-- EXCERPT TO READ --
┄┄┄┄┄┄
In theory. But politics doesn't happen only in theory. And in the current American political reality, we have two political parties who in some important sense have collapsed. The Republicans are now the Bunker Boy party. Trump is driving the position and tone of the party, and he's generally incompetent at government and knows only demagoguery as a political strategy. And he's a serious authoritarian. Robert Reich puts it this way:
Trump is a fascist. https://t.co/E77DID8hiB— Robert Reich (@RBReich) June 7, 2020
But in a country that has been through two weeks of a genuine popular uprising against white racism and militarized policing, this is man who is leading the Democratic Party. Joe Biden Warns Of "Predators On Our Streets" Who Were "Beyond The Pale" In 1993 Crime Speech America Rising PAC 06/18/2020:
Yes, that was 27 years ago. And Biden has enough sense to try to strike a different tone in today's political environment. We have to hope he does! Because trying to out-Republican the Republicans, or trying to sound moew authoritarian than the authoritarians, which is exactly what Biden was doing there, is not only a losing strategy for 2020. It also would leave the new Democratic President with no mandate but a Republican-but-not-Donald-Trump one.
It will be interesting to see if the Republicans and/or other pro-Trump groups will try to use this videa to depress Democratic turnout in some areas. Because this whole segment drips with racialized fear-mongering. He didn't need to be specific about the race of the incorrigible evildoers he was talking about her. This was a period in which violent crime really had peaked. But the political context was heavily racialized by blaming crime on dishonest and demagogic images of degenerate, conscience-less black young men - who came to be labelled by a pseudo-scentific label of "superpredators". So when Biden says in that clip after 2:50, those scary monsters need to be "in jail. Away from my mother. Your husband. Our families," he didn't need to hold up cartoon from a Citizen Council magazine to show people who he was talking about.
A sad contemporary documentation of this assumption around that time came from Thomas Edsall with Mary Edsall, Chain Reaction: The Impact of Race, Rights, and Taxes on American Politics (1991). Allegedly taking a liberal perspective, Edsall argued that whichever party was seen as the most anti-black party would dominate American politics for the foreseeable future. The 1992 Presidential victory of Bill Clinton provided convicing evidence against that argument. But Joe Biden, working with the Clinton Admnistration, was still on that bandwagon.
┄┄┄┄┄┄
-- RECORD EXTRACTS --

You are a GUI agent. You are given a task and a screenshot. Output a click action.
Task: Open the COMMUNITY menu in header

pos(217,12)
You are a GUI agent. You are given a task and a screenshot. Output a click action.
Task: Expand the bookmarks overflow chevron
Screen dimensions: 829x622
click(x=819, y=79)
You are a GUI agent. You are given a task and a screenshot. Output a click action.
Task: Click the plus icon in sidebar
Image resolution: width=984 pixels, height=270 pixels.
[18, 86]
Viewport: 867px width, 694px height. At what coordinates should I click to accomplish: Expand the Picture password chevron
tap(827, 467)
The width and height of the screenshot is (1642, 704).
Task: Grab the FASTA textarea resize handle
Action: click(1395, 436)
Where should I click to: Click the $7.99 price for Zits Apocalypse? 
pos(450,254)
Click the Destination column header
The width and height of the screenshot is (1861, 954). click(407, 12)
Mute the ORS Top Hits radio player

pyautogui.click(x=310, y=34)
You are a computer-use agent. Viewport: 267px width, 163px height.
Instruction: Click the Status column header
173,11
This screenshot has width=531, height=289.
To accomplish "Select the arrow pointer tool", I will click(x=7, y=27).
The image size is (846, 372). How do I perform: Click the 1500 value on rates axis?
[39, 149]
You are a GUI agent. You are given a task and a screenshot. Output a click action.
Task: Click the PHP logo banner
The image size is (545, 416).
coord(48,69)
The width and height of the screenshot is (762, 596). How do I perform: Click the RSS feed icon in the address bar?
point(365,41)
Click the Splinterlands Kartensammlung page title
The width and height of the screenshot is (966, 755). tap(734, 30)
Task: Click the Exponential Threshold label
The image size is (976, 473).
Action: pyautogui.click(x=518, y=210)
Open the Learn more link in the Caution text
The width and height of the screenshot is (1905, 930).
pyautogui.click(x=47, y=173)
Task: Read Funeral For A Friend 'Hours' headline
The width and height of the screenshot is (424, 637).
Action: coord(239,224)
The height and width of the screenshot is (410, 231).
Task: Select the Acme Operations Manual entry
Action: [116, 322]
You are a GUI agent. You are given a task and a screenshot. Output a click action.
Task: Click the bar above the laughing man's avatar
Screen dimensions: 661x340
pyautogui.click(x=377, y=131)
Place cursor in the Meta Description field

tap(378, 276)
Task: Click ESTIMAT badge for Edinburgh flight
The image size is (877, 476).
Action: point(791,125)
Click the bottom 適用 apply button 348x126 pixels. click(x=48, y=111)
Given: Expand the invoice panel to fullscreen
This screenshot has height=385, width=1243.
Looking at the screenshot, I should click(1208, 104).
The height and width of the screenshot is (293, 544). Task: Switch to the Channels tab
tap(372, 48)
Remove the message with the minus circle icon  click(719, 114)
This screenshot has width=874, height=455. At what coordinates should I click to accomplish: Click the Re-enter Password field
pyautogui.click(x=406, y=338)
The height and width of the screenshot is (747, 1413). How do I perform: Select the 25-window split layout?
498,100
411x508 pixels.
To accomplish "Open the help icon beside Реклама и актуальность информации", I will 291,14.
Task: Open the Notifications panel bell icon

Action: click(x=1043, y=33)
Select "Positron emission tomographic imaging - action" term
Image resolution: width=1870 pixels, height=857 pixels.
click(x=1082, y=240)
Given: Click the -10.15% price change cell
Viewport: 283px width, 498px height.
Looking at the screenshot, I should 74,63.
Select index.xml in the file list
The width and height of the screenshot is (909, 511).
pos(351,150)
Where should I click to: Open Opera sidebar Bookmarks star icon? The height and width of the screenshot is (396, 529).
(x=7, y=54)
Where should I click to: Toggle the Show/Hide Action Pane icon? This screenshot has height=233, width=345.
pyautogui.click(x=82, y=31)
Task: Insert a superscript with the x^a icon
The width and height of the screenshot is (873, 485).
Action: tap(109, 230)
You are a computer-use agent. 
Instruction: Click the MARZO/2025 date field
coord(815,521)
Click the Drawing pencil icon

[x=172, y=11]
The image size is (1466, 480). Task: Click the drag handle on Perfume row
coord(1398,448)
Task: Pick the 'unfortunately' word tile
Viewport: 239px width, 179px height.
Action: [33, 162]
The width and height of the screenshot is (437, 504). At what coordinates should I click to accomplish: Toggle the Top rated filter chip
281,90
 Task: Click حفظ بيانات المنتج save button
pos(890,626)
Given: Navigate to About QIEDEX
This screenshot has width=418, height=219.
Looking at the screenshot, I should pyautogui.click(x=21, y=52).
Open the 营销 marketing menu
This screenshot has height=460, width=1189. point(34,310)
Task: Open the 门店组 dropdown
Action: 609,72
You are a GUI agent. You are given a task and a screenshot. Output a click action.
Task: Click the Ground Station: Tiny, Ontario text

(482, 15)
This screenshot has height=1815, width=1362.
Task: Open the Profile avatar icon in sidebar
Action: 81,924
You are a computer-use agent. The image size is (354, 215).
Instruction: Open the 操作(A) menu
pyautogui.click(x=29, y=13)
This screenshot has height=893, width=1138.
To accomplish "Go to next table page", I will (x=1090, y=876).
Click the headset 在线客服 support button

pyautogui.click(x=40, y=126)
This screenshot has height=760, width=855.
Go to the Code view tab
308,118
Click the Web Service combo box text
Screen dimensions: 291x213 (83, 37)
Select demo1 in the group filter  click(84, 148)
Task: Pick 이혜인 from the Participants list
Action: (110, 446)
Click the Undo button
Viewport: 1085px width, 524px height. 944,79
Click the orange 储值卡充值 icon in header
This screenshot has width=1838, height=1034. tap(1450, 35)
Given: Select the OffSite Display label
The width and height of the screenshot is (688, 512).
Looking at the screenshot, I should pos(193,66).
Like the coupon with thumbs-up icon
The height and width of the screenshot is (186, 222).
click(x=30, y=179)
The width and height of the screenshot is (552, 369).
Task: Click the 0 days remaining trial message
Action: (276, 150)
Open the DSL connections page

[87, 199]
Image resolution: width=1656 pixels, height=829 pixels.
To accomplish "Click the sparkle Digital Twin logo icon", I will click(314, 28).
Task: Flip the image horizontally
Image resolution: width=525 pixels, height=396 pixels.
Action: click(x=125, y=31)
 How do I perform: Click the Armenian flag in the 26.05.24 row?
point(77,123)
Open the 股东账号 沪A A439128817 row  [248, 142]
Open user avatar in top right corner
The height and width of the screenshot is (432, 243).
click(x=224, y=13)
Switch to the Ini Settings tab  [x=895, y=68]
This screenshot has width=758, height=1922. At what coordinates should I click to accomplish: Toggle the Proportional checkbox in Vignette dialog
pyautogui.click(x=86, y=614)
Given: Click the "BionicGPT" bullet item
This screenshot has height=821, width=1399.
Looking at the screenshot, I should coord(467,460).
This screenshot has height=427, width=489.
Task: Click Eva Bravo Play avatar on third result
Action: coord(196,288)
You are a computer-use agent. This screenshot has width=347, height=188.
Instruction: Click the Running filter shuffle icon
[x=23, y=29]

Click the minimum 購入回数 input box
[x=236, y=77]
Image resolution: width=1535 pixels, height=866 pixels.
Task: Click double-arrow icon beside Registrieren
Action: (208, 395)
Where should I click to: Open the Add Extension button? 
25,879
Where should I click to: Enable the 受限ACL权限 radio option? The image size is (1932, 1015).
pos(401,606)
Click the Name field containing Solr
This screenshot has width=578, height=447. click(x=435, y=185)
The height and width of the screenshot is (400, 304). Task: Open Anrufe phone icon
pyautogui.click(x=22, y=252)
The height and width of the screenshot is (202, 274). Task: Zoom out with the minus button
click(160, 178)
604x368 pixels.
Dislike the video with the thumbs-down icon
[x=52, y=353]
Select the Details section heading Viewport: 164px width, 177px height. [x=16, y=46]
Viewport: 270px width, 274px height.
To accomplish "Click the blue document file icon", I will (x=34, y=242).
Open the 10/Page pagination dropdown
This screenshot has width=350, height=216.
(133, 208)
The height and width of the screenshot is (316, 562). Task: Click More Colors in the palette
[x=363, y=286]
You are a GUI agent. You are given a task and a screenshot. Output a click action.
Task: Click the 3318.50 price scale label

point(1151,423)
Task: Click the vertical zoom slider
┄┄┄┄┄┄
-- EXERCISE TASKS --
1) Copy the part of the political commentary word for word, starting at "A sad contemporary" and ending at "on that bandwagon.".
2) Repeat the lines of the entries word for word, starting at the line that contains "Open the 营销 marketing menu" and ending at the line that contains "This screenshot has width=1838, height=1034.", with both of those lines included.

-- OUTPUTS IN ORDER --
1)
A sad contemporary documentation of this assumption around that time came from Thomas Edsall with Mary Edsall, Chain Reaction: The Impact of Race, Rights, and Taxes on American Politics (1991). Allegedly taking a liberal perspective, Edsall argued that whichever party was seen as the most anti-black party would dominate American politics for the foreseeable future. The 1992 Presidential victory of Bill Clinton provided convicing evidence against that argument. But Joe Biden, working with the Clinton Admnistration, was still on that bandwagon.

2)
Open the 营销 marketing menu
This screenshot has height=460, width=1189. point(34,310)
Task: Open the 门店组 dropdown
Action: 609,72
You are a GUI agent. You are given a task and a screenshot. Output a click action.
Task: Click the Ground Station: Tiny, Ontario text

(482, 15)
This screenshot has height=1815, width=1362.
Task: Open the Profile avatar icon in sidebar
Action: 81,924
You are a computer-use agent. The image size is (354, 215).
Instruction: Open the 操作(A) menu
pyautogui.click(x=29, y=13)
This screenshot has height=893, width=1138.
To accomplish "Go to next table page", I will (x=1090, y=876).
Click the headset 在线客服 support button

pyautogui.click(x=40, y=126)
This screenshot has height=760, width=855.
Go to the Code view tab
308,118
Click the Web Service combo box text
Screen dimensions: 291x213 (83, 37)
Select demo1 in the group filter  click(84, 148)
Task: Pick 이혜인 from the Participants list
Action: (110, 446)
Click the Undo button
Viewport: 1085px width, 524px height. 944,79
Click the orange 储值卡充值 icon in header
This screenshot has width=1838, height=1034. tap(1450, 35)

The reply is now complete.